Occasionally, a partnership or sole proprietorship will sell all or part of the business interest. Sometimes it is necessary, especially if the business is "going public," to reorganize into a corporation. The financial statements of a corporation with a very short history are not helpful in a thoughtful analysis of future potential. Similarly, because of the differences in federal income tax liabilities, a restatement of the predecessor business in historical terms only confuses the picture. Since the financial statements of the predecessor business do not contain some of the expense items applicable to a corporation, the pro forma financial statements make adjustments to restate certain expenses on a corporate basis. In particular these would include:
Subchapter S corporations exercise the tax-option of the shareholders to individually assume the tax liability rather than have it assumed by the corporation as a whole. If the shareholders choose to go public or change their qualifications, the corporation loses the tax-option. Therefore, in addition to the pro forma statement showing historical earnings, the new company will make pro forma provision for the taxes that it would have paid had it been a regular corporation in the past. When acquisition of a Subchapter S corporation is accomplished through the pooling of interests, the pro forma financial statement may not include any of the retained earnings of the Subchapter S corporation in the pooled retained earnings.
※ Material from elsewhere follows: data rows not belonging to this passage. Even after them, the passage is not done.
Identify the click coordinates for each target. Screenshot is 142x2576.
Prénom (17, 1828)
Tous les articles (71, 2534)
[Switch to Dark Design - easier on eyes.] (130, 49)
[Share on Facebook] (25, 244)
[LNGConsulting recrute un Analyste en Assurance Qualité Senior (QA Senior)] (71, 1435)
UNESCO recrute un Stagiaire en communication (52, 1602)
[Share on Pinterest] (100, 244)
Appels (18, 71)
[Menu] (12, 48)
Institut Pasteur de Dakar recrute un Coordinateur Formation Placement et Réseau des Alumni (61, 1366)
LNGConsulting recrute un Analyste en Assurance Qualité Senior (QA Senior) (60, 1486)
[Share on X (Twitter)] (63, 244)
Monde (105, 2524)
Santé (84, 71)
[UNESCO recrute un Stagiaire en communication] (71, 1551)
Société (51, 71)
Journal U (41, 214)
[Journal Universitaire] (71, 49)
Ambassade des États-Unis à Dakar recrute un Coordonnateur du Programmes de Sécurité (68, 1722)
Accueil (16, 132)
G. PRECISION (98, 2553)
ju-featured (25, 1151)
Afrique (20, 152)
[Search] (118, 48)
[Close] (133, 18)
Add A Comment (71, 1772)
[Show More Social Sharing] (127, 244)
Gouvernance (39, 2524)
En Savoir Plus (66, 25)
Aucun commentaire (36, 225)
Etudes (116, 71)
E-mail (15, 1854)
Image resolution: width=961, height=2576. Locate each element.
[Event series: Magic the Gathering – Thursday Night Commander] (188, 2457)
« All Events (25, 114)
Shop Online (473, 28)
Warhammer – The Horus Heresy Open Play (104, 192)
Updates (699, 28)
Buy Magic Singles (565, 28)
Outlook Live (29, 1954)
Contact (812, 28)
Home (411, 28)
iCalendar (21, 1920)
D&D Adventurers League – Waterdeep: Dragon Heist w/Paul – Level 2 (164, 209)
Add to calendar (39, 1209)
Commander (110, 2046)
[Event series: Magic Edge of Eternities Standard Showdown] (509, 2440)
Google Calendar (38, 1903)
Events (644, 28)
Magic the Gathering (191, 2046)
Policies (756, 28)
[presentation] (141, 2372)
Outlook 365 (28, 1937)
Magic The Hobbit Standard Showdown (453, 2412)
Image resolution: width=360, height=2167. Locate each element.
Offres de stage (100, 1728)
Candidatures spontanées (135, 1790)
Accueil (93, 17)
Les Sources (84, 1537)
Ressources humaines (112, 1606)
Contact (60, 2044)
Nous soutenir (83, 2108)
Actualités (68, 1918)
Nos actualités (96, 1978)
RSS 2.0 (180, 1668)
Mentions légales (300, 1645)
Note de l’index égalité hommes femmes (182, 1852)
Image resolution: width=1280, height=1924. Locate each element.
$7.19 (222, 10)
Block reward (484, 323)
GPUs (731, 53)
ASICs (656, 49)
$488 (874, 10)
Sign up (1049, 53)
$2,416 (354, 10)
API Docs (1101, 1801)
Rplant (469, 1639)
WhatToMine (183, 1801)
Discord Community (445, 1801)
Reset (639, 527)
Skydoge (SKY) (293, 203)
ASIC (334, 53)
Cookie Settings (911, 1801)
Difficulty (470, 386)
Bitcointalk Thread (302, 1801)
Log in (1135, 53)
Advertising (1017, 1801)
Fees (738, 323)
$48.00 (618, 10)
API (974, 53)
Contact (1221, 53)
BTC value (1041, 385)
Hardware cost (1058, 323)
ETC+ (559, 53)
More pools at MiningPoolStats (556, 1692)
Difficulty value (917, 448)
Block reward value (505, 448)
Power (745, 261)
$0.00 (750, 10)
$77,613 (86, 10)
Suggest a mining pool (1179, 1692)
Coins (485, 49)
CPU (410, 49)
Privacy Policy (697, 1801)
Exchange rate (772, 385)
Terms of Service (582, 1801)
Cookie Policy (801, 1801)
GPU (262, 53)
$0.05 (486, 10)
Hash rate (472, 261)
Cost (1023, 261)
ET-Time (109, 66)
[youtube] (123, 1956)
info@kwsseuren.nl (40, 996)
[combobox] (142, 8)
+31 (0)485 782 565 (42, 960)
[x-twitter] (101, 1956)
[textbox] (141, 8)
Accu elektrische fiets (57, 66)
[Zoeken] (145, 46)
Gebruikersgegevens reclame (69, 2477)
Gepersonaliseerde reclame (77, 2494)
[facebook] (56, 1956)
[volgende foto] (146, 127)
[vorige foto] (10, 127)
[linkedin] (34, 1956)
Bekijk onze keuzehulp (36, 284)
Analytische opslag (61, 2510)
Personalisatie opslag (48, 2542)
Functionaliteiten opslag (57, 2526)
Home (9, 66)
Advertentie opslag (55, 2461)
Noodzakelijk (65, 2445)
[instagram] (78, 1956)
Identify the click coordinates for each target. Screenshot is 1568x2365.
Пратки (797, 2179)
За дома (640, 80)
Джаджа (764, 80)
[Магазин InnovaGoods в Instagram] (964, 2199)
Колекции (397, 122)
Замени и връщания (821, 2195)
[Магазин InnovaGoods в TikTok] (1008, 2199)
When presenting the historical operations of a business previously operated as a partnership, the financial information is adjusted to bring the statement in line with the acquiring corporation. Historical data listed in these instances includes net sales; cost of sales; gross profit on sales; selling, general, and administrative expenses; other income; other deductions; and income before taxes on income. Pro forma adjustments would restate partnership operations on a corporate basis, including estimated partnership salaries as officers and estimated federal and state taxes on income, as well as pro forma net income and pro forma net income per share. Accountants make similar adjustments to pro forma statements for businesses previously operated as sole proprietorships and Subchapter S corporations.
For a company that decided to acquire part of a new business or dispose of part of its existing business, a meaningful pro forma statement should adjust the historical figures to demonstrate how the acquired part would have fared had it been a corporation. Pro forma statements should also set forth conventional financial statements of the acquiring company, and pro forma financial statements of the business to be acquired. Notes to the pro forma statements explain the adjustments reflected in the statements.
A pro forma income statement combines the historical income statement of the acquiring company and a pro forma income statement of the business to be acquired for the previous five years, if possible. Pro forma adjustments exclude overhead costs not applicable to the new business entity, such as division and head office expenses.
The purchase of a sole proprietorship, partnership, Sub-Chapter S corporation, or business segment requires pro forma statements for a series of years in order to reflect adjustments for such items as owners' or partners' salaries and income taxes. In this way, each year reflects the results of operations of a business organization comparable with that of the acquiring corporation. However, the pro forma statements giving effect to the business combination should be limited to the current and immediately preceding periods.
Pro forma statements are an integral part of business planning and control. Managers use them in the decision-making process when constructing an annual budget, developing long-range plans, and choosing among capital expenditures. Pro forma statements are also valuable in external reporting. Public accounting firms find pro forma statements indispensable in assisting users of financial statements in understanding the impact on the financial structure of a business due to changes in the business entity, or in accounting principles or accounting estimates.
Although pro forma statements have a wide variety of applications for ongoing, mature businesses, they are also important for small businesses and start-up firms, which often lack the track record required for preparing conventional financial statements. As a planning tool, pro forma statements help small business owners minimize the risks associated with starting and running a new business. The data contained in pro forma statements can also help convince lenders and investors to provide financing for a start-up firm.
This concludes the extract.